- Exercise directions: Tally the lines of the material below that contain the word "menu", and reply with the number alone.

* * * *

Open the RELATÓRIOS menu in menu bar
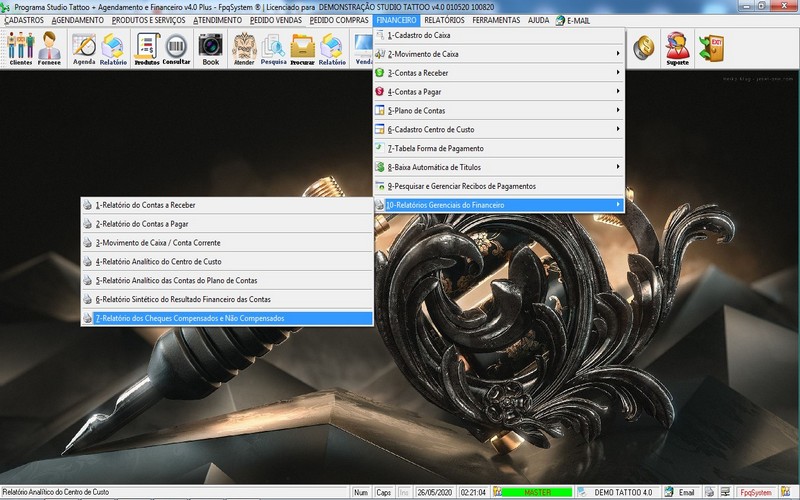pyautogui.click(x=444, y=20)
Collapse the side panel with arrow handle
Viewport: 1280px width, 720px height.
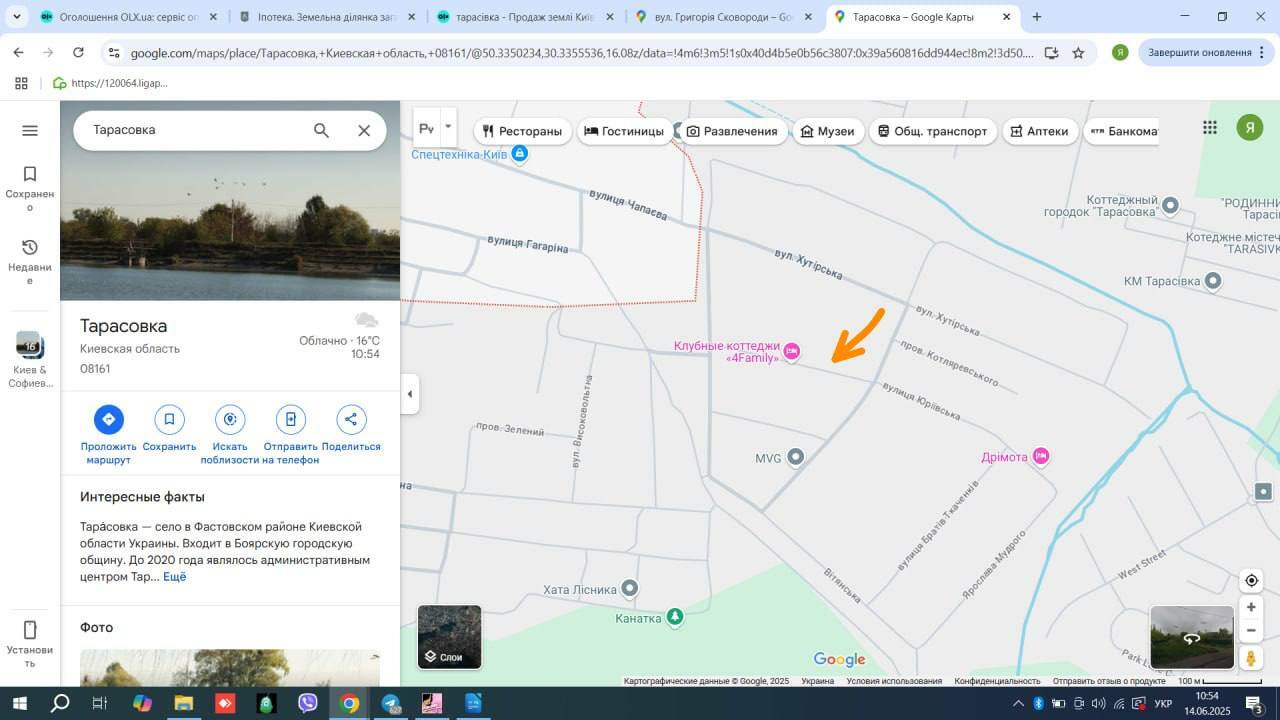(409, 394)
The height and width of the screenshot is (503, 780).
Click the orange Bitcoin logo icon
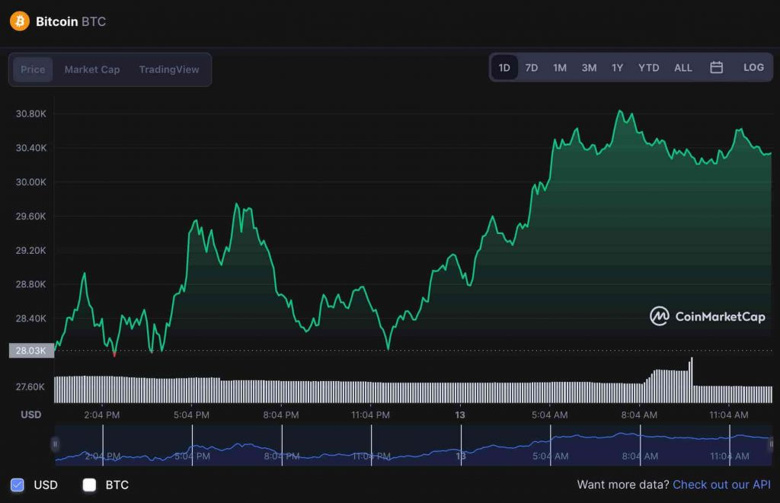click(x=19, y=21)
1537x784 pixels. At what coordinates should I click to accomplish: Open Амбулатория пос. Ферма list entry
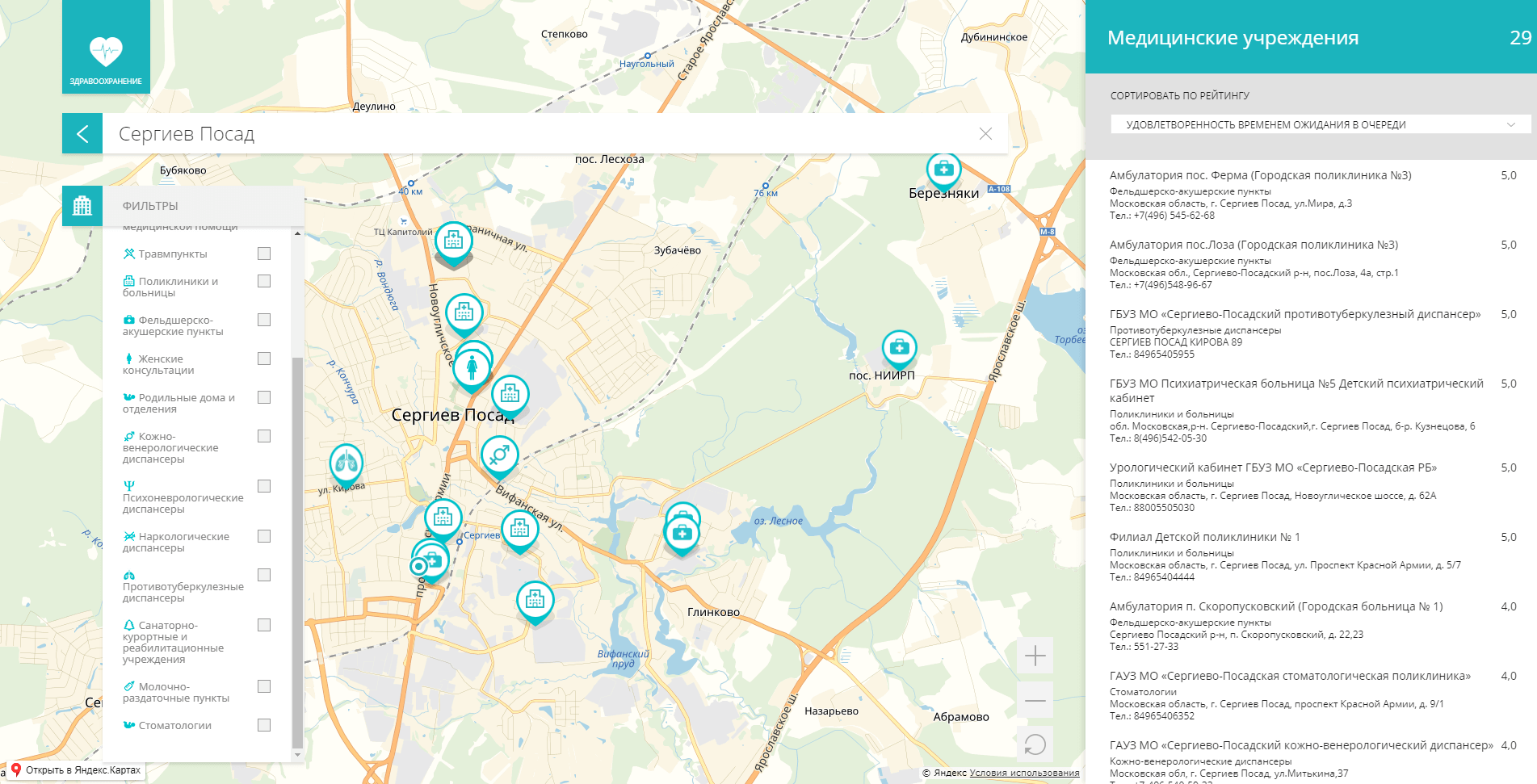click(x=1260, y=175)
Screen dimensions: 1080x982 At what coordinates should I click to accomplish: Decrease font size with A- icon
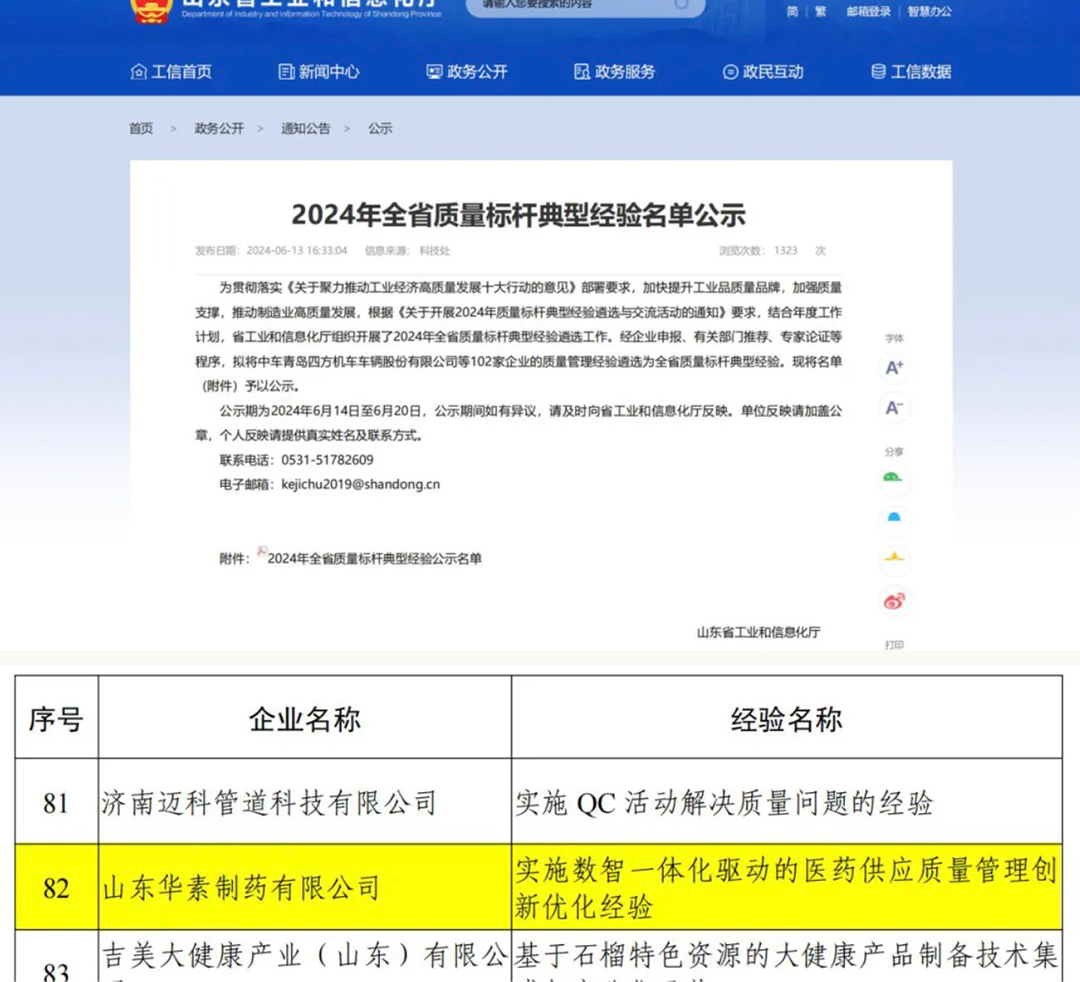[x=894, y=408]
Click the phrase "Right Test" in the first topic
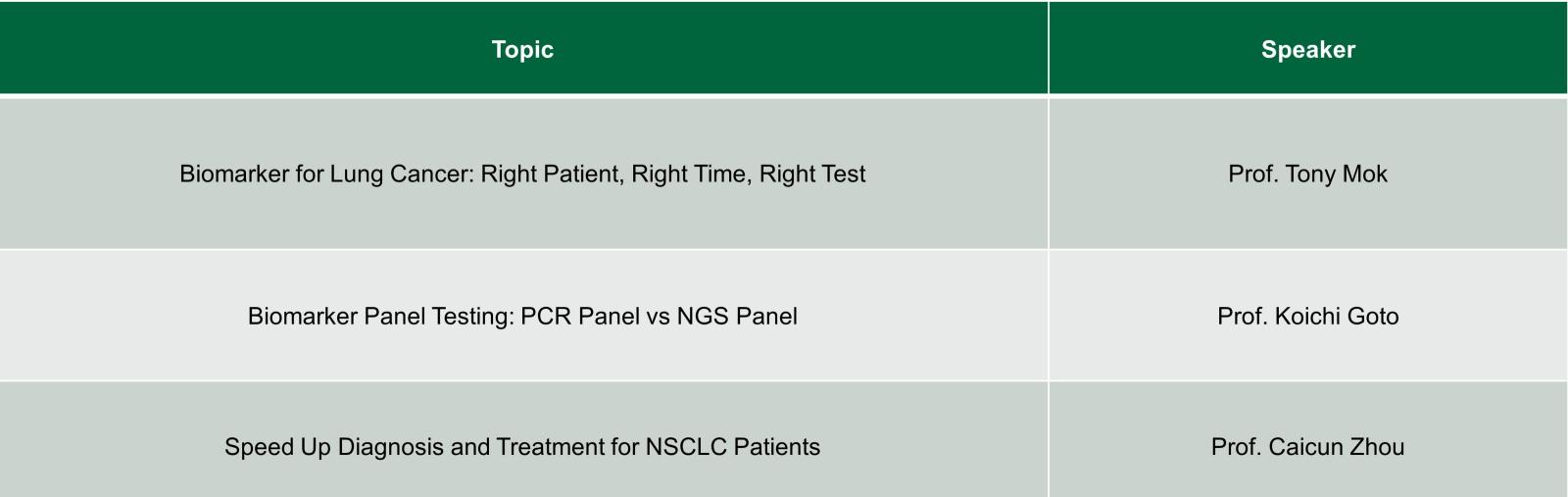 click(812, 174)
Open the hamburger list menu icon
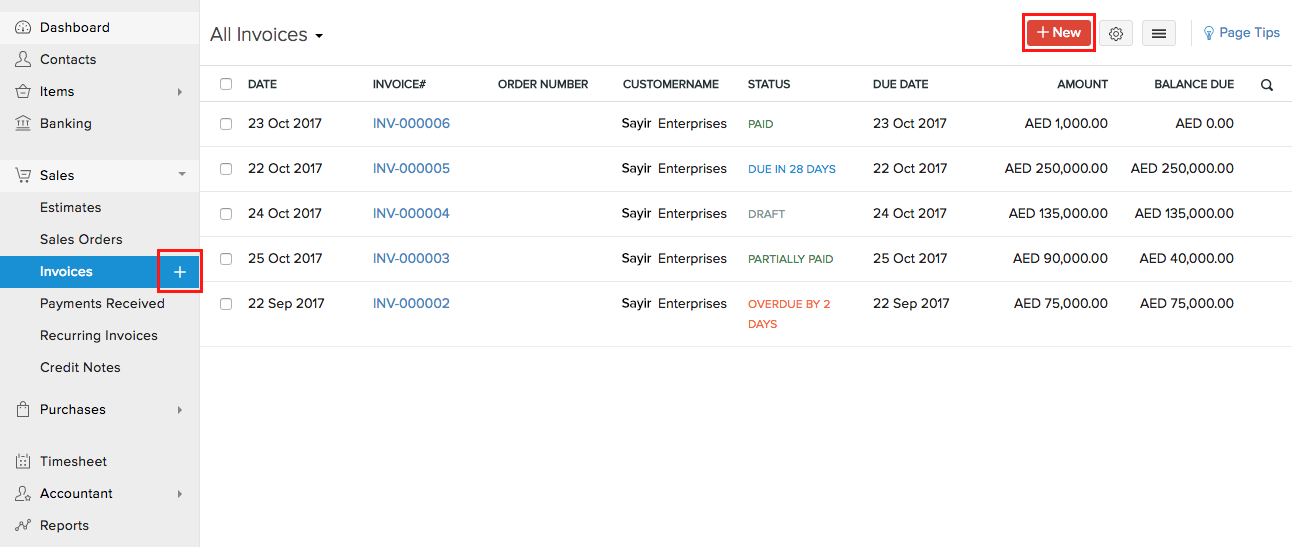This screenshot has height=547, width=1292. pos(1159,34)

* * * *

- Solution: 2